A specialist when it comes to international trade law, Neville Peterson LLP partner John Peterson pointed out that the law firm hasn't seen any sign that the Trump Administration will extend emergency financial relief beyond the farmers and growers affected by tariff retaliation on the part of foreign trade partners.
“We've seen no inkling that similar programs will be provided for other industry sectors," Peterson said. "It would appear trade wars are not as easy to win as the president supposes.”
The emergency federal financial relief is to be given to U.S. farmers and ranchers whose businesses are suffering as a result of retaliatory trade tariffs. The amount of aid is based on actual production however, Paap said. That means that Minnesota farmers won't be able to apply until they harvest their current, fall crops. Eligible dairy and hog farmers, on the other hand, have been encouraged to apply to the program in order to avoid a backlog of applications, he explained.
Some 30 percent of Minnesota's soybean crop is typically exported to China, but the tariffs are hurting, Paap said in an interview.
“I know that every six out of 10 rows of soybeans I planted last year were going outside the U.S. – it could have been to Canada, to Mexico, to China or to Japan,” he told Watchdog.
“I lost $2 a bushel compared to last March. That's a significant change," Paap said. "My soybean price in March for beans in the field was $9.70 bushel, that's cash price at my local elevator on March 6. [In late September], it was $7.64,”
The average soybean yield in Minnesota is 50 bushels per acre, an area about the size of a football field.
“Tariffs can have positive and negative impacts, but essentially they're a tax,” Loon said. “Either that tax is paid for by consumers or by businesses along the value chain.”
In the short term, trade tariffs will raise costs for U.S. businesses and cut their profits. They'll then result in increased prices, which will reduce consumers' purchasing power and slow the economy, Peterson explained. That's particularly the case for businesses involved in the intermediate goods trade.
“A manufacturer can't simply find a new qualified supplier right away. Nor does the manufacturer want to switch suppliers if the tariffs go away after, say, six months,” he said. “The uncertainty of duration makes long-term planning difficult. In the short to medium term, U.S. firms are more likely to be hurt than Chinese ones.”

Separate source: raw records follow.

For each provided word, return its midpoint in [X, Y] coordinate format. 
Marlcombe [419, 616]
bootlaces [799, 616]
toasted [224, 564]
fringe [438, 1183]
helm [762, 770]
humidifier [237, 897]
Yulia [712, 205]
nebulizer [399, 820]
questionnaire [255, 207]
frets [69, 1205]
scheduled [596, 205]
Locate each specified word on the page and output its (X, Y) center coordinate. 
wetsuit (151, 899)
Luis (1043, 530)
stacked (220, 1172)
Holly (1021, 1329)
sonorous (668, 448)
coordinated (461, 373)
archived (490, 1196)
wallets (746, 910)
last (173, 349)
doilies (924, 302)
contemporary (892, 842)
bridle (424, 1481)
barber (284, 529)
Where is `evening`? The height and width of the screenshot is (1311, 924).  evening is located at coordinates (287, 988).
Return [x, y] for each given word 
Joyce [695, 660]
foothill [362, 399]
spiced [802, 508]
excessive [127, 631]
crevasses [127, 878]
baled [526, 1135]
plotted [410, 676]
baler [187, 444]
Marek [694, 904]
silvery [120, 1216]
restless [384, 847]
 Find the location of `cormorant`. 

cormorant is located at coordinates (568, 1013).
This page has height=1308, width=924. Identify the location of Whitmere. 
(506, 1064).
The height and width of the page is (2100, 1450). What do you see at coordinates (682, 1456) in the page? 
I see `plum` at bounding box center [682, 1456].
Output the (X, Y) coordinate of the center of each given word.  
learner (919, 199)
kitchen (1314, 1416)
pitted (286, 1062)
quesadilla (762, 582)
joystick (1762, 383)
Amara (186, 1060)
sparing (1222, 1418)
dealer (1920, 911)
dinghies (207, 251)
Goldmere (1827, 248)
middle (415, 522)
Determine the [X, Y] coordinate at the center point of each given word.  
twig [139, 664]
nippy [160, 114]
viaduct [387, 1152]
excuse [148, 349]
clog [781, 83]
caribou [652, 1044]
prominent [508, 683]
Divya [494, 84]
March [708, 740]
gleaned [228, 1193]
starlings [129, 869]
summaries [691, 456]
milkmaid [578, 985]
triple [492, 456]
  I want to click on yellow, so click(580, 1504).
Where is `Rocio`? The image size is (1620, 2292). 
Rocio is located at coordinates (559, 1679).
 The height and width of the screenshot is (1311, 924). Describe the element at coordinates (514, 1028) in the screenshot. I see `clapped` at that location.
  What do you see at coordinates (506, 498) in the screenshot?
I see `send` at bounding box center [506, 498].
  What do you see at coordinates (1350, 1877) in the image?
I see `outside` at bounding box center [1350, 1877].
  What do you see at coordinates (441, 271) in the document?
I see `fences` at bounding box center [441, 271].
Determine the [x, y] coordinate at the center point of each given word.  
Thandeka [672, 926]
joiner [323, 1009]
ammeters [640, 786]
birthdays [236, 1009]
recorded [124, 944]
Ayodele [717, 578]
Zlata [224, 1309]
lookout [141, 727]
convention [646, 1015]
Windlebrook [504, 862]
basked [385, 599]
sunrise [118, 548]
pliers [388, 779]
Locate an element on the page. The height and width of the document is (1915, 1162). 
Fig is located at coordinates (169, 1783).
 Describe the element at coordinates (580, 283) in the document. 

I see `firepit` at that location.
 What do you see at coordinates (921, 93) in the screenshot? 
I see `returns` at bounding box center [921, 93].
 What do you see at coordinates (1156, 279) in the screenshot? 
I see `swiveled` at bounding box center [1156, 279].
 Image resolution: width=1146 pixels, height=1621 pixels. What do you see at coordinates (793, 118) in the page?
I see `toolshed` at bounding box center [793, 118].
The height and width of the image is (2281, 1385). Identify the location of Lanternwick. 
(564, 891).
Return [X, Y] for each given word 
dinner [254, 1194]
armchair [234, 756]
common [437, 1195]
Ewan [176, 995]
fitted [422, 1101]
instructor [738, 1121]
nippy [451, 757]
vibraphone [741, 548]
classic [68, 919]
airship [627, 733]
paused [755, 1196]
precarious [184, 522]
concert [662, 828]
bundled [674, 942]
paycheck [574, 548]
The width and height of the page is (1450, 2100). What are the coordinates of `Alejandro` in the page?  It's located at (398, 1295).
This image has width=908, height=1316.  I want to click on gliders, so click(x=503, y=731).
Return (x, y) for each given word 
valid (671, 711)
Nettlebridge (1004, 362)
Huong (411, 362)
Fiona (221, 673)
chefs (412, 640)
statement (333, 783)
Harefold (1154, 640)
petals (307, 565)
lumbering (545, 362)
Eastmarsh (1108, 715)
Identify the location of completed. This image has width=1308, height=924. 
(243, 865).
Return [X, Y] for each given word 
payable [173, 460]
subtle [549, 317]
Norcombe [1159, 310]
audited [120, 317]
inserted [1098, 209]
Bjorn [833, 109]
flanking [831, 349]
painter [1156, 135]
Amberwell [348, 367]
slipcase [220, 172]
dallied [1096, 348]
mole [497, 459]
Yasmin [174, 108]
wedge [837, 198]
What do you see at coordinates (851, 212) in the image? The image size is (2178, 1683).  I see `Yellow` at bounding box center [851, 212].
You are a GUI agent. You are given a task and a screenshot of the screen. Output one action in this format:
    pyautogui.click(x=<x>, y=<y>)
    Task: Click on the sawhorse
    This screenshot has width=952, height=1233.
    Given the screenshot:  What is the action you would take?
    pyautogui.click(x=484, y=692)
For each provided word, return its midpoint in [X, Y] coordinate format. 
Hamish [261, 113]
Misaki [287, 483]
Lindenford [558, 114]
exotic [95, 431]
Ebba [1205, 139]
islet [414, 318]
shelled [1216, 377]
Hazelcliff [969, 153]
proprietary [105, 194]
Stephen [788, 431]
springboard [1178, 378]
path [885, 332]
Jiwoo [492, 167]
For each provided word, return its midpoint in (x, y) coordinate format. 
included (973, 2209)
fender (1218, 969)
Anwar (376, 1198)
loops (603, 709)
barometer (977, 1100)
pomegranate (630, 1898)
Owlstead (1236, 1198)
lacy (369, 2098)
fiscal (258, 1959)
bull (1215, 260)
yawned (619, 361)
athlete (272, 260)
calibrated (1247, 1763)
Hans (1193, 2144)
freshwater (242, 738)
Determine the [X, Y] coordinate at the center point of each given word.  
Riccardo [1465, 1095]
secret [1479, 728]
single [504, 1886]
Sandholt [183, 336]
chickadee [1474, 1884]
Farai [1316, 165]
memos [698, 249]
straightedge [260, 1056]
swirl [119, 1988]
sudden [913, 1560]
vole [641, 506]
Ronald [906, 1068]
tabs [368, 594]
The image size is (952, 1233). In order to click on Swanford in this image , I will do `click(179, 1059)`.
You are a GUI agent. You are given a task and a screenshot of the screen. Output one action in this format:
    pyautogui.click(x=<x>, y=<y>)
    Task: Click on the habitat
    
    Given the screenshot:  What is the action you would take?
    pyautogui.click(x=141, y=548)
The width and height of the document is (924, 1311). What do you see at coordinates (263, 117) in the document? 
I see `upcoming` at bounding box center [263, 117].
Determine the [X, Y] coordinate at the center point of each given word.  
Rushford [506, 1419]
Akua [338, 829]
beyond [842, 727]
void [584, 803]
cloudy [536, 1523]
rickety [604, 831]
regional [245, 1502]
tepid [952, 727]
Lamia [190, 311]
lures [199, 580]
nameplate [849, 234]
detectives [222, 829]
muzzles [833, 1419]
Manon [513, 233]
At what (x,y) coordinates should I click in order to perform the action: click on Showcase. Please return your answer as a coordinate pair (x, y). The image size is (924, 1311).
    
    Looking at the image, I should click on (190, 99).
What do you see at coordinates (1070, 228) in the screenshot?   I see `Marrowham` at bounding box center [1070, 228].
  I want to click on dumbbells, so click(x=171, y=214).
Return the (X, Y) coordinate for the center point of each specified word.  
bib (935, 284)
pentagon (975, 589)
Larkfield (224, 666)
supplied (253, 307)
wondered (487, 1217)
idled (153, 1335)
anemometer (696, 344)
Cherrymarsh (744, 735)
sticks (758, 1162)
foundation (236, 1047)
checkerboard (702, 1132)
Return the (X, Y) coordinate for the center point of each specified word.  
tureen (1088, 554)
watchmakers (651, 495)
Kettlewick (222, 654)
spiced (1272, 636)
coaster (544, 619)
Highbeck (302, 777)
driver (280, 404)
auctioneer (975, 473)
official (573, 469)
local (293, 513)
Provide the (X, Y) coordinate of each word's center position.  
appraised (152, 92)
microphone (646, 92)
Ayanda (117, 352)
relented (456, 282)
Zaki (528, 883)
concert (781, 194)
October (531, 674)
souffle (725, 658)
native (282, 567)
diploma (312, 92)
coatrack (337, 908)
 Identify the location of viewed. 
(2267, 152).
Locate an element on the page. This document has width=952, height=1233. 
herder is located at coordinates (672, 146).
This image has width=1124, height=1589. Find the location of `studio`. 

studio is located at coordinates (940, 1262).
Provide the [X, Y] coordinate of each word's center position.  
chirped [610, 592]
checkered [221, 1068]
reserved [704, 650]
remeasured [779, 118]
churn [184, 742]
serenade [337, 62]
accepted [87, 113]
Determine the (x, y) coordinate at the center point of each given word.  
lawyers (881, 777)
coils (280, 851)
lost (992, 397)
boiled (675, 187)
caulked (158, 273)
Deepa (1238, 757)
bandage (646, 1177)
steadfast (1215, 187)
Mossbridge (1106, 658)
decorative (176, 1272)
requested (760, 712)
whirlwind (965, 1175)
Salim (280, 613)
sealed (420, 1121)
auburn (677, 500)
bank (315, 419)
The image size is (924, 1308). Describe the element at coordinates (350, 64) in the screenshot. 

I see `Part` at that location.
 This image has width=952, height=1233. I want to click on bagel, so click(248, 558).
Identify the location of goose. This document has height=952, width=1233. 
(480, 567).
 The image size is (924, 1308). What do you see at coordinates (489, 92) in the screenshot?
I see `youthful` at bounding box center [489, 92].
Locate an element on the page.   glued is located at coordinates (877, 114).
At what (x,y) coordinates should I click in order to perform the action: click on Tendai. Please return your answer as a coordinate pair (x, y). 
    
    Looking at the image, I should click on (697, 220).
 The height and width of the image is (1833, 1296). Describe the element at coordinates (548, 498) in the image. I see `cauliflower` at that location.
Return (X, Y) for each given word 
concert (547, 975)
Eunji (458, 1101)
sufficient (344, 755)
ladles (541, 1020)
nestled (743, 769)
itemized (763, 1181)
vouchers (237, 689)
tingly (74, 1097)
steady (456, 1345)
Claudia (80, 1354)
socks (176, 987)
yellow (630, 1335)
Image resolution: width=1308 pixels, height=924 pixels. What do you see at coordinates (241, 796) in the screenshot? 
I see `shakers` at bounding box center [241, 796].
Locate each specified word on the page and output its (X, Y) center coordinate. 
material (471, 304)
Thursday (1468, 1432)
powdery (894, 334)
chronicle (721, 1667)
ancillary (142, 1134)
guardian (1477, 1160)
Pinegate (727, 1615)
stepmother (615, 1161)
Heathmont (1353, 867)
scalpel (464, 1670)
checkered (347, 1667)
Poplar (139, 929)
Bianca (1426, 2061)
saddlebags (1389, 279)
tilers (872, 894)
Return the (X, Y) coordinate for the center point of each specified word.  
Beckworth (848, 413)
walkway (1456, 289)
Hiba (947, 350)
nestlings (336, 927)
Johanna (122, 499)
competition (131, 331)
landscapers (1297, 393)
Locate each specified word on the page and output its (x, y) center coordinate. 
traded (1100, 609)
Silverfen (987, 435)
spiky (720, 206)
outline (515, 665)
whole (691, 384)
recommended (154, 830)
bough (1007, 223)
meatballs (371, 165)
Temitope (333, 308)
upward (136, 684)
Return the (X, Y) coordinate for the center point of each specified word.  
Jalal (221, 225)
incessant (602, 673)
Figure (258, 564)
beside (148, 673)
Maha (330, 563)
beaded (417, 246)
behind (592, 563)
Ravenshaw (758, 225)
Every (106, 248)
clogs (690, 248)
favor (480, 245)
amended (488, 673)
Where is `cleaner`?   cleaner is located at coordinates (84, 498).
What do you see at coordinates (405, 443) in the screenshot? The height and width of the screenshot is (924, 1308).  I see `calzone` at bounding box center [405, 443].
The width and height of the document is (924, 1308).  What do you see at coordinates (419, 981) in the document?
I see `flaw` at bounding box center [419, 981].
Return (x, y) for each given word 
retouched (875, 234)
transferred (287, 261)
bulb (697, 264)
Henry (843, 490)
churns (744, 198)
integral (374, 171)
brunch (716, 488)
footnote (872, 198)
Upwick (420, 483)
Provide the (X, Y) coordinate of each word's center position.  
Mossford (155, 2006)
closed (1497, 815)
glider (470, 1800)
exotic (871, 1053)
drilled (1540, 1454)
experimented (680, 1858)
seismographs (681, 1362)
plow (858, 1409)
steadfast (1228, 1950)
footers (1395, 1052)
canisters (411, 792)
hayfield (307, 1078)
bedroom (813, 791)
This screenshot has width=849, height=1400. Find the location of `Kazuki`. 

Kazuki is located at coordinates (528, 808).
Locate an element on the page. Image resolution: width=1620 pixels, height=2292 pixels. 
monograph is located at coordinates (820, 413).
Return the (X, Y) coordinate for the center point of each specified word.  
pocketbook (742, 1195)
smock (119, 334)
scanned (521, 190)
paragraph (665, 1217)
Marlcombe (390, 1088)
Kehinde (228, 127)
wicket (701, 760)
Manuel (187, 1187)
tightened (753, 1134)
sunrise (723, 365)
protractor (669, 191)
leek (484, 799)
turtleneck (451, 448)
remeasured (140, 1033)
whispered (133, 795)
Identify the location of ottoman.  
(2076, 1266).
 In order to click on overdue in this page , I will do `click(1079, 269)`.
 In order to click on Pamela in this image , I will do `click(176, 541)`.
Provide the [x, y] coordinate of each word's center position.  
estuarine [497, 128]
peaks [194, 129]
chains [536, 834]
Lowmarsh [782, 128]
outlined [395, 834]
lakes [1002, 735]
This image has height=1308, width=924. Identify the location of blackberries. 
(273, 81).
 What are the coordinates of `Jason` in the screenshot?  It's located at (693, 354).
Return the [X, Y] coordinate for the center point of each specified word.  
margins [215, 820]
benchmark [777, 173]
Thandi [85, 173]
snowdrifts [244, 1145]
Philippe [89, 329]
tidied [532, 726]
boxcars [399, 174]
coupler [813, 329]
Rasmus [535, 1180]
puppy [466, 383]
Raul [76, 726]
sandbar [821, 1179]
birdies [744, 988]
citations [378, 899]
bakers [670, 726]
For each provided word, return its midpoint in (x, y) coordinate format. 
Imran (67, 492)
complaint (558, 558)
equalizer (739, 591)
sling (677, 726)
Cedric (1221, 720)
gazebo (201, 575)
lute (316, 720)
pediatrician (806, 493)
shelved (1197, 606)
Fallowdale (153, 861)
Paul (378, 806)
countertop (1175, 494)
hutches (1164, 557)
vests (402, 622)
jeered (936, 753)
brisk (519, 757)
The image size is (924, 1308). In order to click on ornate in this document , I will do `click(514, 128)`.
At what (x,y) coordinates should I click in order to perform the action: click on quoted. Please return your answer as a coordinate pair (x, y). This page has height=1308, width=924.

It can take a significant amount of time until supply chains adjust to the price disruption that results from trade tariffs, Loon added.
“For example, a manufacturer that depends on a Chinese company for a particular component now needs to find a way to replace that component because of the higher cost that results from the tariff," he said. "Or a soybean producer in Minnesota winds up losing their market in China.”
Loon pointed out that Minnesota is a “very trade-dependent state. Whether it's a multinational corporation, one of the many supply chain partners they rely on, or a small or medium-sized business, they're very likely to be actively engaged in the global marketplace, he explained.
Canada and Mexico combined account for around 48 percent of Minnesota's annual agricultural exports. More broadly, when you add in the European Union, Canada, China and Mexico account for 80 percent of total trade statewide, Loon noted.
“So when you put all those together, it's pretty significant, and each one has its nuances,” he said.
Trade via international markets is the real safety net for Minnesota and U.S. farmers and ranchers, Paap said. In that respect, China, along with Canada and Mexico, are very important, he added.
“I like to tell our members to remember three numbers: 24, 24 and 24. NAFTA is more than 24 years-old now. Almost 24 percent of our [Minnesota's] agricultural exports [by dollar value] go to Canada, and almost 24 percent go to Mexico. That's why getting this trade deal done with Canada and Mexico is very important, as is our trade with China.”
As president of the Minnesota Chamber of Commerce, Loon would prefer to see Pres. Trump and administration rely primarily on negotiations and diplomacy rather than import or export duties and tariffs.
“The end game should be new and better trade agreements that are designed to level the playing field and remove tariffs and non-tariff barriers," he said.